I was thoroughly impressed with The Hamilton the first time I walked through its glistening doors Monday night for D.C. Central Kitchen‘s tribute show to its founding father, Robert Egger. In that moment, I was anxious to see what I’d discover in the downstairs area of the venue, given that I had very little knowledge of what the show would be like prior to going. Looking at the sea of attendees that were already gathered around the stage, the crowd seems polished, savvy, and definitely much more worthy than myself to be there. It made sense, given the fact that faces among the crowd included the likes of a few members of Fugazi, Thievery Corporation and other music veterans, along with some of the brightest and best that have been bred out of this city. What I thought would be just another show where I’d review the music, have some good conversation, and drift-off into the night turned into something much more unexpected.
Of course, I was very familiar with Egger and all his work with D.C. Central Kitchen, one of the biggest organizations of its kind in the country. Although, I severely underestimated just how much of an impact he’s made across the District. Once dinner was over, the tribute speakers ascended the stage in twos to pay homage to the man of the hour. The most amusing thing as this all was happening was the music, thinking-wouldn’t this be every venue’s dream to have people from Fugazi, Thievery Corporation, The Funk Ark and Sun Wolf as your house band? But it proved the point of how unique Robert Egger was-the fact that he inspired a wide spectrum of people across all different walks of life. The speakers varied between chefs, musicians, politicians-all who had genuine and very personal anecdotes about how Egger was an integral part of their lives. Fugazi drummer and Rites of Spring forefather Brendan Canty had one of the most stand out quotes of the night when speaking about him: “He never talks down to anybody-and THAT’S punk rock”.
One of the highlights of the evening was a check signed, sealed and delivered to Egger from the AARP for a cool one million dollars. The money will go towards his latest project, LA Kitchen, which he will leave D.C. to head to the West Coast for this year. When it was finally Egger’s turn to make the stage, I got a glimpse of what the speakers before him mentioned about his character. He had every right to boast about his plethora of accomplishments, but instead took the time to selflessly thank those that have helped him succeed throughout his venture with D.C. Central Kitchen. This was a pretty self-reflecting moment, but before I could do so came a tequila toast in his honor and a hearty lime to chase it all down.

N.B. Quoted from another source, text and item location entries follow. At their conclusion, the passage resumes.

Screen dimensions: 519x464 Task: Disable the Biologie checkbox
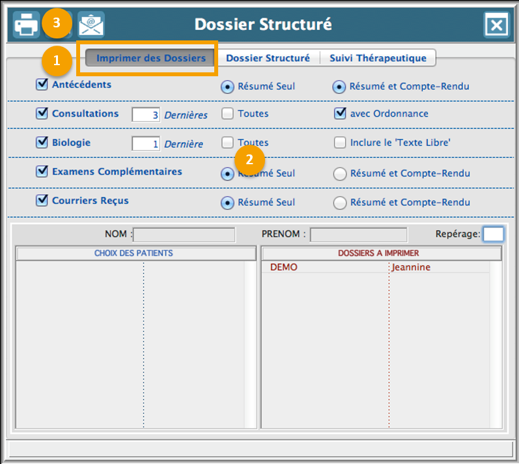tap(42, 142)
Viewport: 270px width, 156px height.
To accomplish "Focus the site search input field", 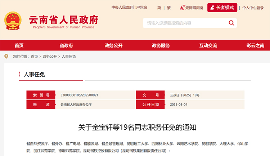I will (x=184, y=23).
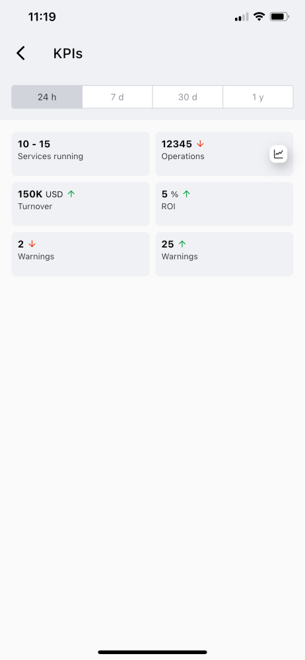Tap the red down arrow next to 12345
The width and height of the screenshot is (305, 660).
coord(200,144)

Since the tribute went overtime, much of the music was cut short that night-but not if The Razz could help it. As the night descended, the band made their way to the front of the stage with a load of energy, good spirit and sharp guitar work. A dose of hard-rock was just what was needed to cap-off the night, and for a band that’s been around for decades in the scene, they were just as dynamic and powerful as they could ever be.